Il suo volto è dipinto o tratteggiato su molti Matatu che girano per Nairobi, i pulmini affollati ed economici che fungono da servizi pubblici nelle grandi città kenyane. Sono minivan dai colori sgargianti, nonostante alcune norme recenti li vorrebbero più sobri. E fra ritratti di cantanti, personaggi dei fumetti, un Cristo risorto e uno slogan politico, c’è anche lei: Wangari Muta Maathai, meglio nota come la signora degli alberi.
Maathai, nata il 1° aprile del 1940 a Ihithe, un villaggio nella zona degli altipiani centrali del Kenya, è stata la prima donna africana a ricevere il Nobel per la pace nel 2004 con una significativa motivazione: “La pace nel mondo dipende dalla difesa dell’ambiente”, in linea con quanto dichiarato da Maathai stessa nello stesso anno: “Tutte le guerre si sono combattute e si combattono per accaparrarsi le risorse naturali che stanno diventando sempre più scarse in tutto il globo. Se veramente ci impegnassimo a gestire queste risorse in modo sostenibile, il numero dei conflitti armati diminuirebbe di certo.
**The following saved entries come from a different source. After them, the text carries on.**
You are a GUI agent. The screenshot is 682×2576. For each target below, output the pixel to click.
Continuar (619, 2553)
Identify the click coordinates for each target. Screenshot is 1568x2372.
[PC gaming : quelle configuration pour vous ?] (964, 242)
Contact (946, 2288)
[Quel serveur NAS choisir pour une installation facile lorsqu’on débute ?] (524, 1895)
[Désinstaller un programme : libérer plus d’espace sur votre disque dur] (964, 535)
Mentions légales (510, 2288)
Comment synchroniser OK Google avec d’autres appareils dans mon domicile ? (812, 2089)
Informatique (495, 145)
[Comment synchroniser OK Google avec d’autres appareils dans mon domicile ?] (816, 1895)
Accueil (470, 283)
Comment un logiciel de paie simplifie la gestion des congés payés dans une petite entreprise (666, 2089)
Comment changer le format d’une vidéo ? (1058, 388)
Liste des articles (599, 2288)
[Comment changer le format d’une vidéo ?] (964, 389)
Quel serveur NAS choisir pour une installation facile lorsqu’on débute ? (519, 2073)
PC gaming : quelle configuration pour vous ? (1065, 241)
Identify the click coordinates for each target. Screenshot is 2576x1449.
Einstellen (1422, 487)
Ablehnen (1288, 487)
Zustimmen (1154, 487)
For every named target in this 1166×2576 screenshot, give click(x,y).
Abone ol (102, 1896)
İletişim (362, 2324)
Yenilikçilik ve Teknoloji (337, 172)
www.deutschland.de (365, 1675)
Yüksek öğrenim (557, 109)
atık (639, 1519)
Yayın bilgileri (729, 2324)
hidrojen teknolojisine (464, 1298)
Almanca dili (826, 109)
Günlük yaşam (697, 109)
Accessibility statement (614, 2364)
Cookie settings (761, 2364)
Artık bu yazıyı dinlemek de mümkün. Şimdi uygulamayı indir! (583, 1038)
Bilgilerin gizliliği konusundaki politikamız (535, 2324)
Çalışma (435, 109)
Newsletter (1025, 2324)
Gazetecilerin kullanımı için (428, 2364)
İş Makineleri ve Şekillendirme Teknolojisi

Preoccuparsi per la protezione dell’ambiente e lottare per l’armonia ecologica sono modi diretti di salvaguardare la pace”.
Prima del Nobel, era stata anche la prima donna centroafricana a laurearsi nel 1966 in biologia negli Stati Uniti, dopo aver avuto accesso ad una borsa di studio con un programma voluto da Kennedy, per poi specializzarsi anche in zoologia e veterinaria.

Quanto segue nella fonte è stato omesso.